[DATA FOR PROCESSING — start]

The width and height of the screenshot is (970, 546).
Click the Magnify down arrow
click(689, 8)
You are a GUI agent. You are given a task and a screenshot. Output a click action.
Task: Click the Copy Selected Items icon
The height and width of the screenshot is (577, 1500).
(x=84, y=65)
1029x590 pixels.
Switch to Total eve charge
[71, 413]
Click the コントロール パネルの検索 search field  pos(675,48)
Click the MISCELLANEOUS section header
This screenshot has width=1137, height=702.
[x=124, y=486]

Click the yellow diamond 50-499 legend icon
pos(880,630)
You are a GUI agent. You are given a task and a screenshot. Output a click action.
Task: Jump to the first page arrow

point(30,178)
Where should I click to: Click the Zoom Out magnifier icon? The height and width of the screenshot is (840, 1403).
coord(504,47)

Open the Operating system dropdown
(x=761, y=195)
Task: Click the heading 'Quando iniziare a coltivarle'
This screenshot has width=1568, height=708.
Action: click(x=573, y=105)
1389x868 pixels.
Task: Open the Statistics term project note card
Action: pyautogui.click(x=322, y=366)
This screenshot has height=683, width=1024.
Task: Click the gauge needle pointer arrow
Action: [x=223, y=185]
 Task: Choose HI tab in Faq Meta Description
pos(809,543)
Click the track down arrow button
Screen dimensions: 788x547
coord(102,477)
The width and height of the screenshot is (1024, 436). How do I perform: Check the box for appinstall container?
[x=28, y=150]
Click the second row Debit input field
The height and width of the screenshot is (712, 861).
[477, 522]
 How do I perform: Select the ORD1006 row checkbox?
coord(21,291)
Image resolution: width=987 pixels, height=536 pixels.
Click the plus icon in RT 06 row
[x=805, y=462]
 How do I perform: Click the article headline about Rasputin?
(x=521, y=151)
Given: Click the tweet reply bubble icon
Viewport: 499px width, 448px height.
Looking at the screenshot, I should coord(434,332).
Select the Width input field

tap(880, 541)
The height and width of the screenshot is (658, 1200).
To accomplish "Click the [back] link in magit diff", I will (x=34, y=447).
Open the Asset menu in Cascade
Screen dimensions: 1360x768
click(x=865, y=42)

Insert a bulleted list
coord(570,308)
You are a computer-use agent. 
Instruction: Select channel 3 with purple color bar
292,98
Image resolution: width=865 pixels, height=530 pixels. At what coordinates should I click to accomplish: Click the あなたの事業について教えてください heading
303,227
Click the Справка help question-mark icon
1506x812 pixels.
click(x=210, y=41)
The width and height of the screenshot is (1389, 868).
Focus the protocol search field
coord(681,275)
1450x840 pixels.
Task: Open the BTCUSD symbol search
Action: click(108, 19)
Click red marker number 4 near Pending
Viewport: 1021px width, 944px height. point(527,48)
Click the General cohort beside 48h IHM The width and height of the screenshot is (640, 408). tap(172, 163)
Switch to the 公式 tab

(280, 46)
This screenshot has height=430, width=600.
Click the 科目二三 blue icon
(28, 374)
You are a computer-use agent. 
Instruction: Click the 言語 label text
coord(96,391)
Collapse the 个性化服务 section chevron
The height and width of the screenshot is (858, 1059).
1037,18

[DATA FOR PROCESSING — finish]

**WORK TO COMPLETE:** The answer must consist of every entry, set down exactly as given.

**SOLVED PROBLEM:**
The width and height of the screenshot is (970, 546).
Click the Magnify down arrow
click(689, 8)
You are a GUI agent. You are given a task and a screenshot. Output a click action.
Task: Click the Copy Selected Items icon
The height and width of the screenshot is (577, 1500).
(x=84, y=65)
1029x590 pixels.
Switch to Total eve charge
[71, 413]
Click the コントロール パネルの検索 search field  pos(675,48)
Click the MISCELLANEOUS section header
This screenshot has width=1137, height=702.
[x=124, y=486]

Click the yellow diamond 50-499 legend icon
pos(880,630)
You are a GUI agent. You are given a task and a screenshot. Output a click action.
Task: Jump to the first page arrow

point(30,178)
Where should I click to: Click the Zoom Out magnifier icon? The height and width of the screenshot is (840, 1403).
coord(504,47)

Open the Operating system dropdown
(x=761, y=195)
Task: Click the heading 'Quando iniziare a coltivarle'
This screenshot has width=1568, height=708.
Action: click(x=573, y=105)
1389x868 pixels.
Task: Open the Statistics term project note card
Action: pyautogui.click(x=322, y=366)
This screenshot has height=683, width=1024.
Task: Click the gauge needle pointer arrow
Action: [x=223, y=185]
 Task: Choose HI tab in Faq Meta Description
pos(809,543)
Click the track down arrow button
Screen dimensions: 788x547
coord(102,477)
The width and height of the screenshot is (1024, 436). How do I perform: Check the box for appinstall container?
[x=28, y=150]
Click the second row Debit input field
The height and width of the screenshot is (712, 861).
[477, 522]
 How do I perform: Select the ORD1006 row checkbox?
coord(21,291)
Image resolution: width=987 pixels, height=536 pixels.
Click the plus icon in RT 06 row
[x=805, y=462]
 How do I perform: Click the article headline about Rasputin?
(x=521, y=151)
Given: Click the tweet reply bubble icon
Viewport: 499px width, 448px height.
Looking at the screenshot, I should coord(434,332).
Select the Width input field

tap(880, 541)
The height and width of the screenshot is (658, 1200).
To accomplish "Click the [back] link in magit diff", I will (x=34, y=447).
Open the Asset menu in Cascade
Screen dimensions: 1360x768
click(x=865, y=42)

Insert a bulleted list
coord(570,308)
You are a computer-use agent. 
Instruction: Select channel 3 with purple color bar
292,98
Image resolution: width=865 pixels, height=530 pixels. At what coordinates should I click to accomplish: Click the あなたの事業について教えてください heading
303,227
Click the Справка help question-mark icon
1506x812 pixels.
click(x=210, y=41)
The width and height of the screenshot is (1389, 868).
Focus the protocol search field
coord(681,275)
1450x840 pixels.
Task: Open the BTCUSD symbol search
Action: click(108, 19)
Click red marker number 4 near Pending
Viewport: 1021px width, 944px height. point(527,48)
Click the General cohort beside 48h IHM The width and height of the screenshot is (640, 408). tap(172, 163)
Switch to the 公式 tab

(280, 46)
This screenshot has height=430, width=600.
Click the 科目二三 blue icon
(28, 374)
You are a computer-use agent. 
Instruction: Click the 言語 label text
coord(96,391)
Collapse the 个性化服务 section chevron
The height and width of the screenshot is (858, 1059).
1037,18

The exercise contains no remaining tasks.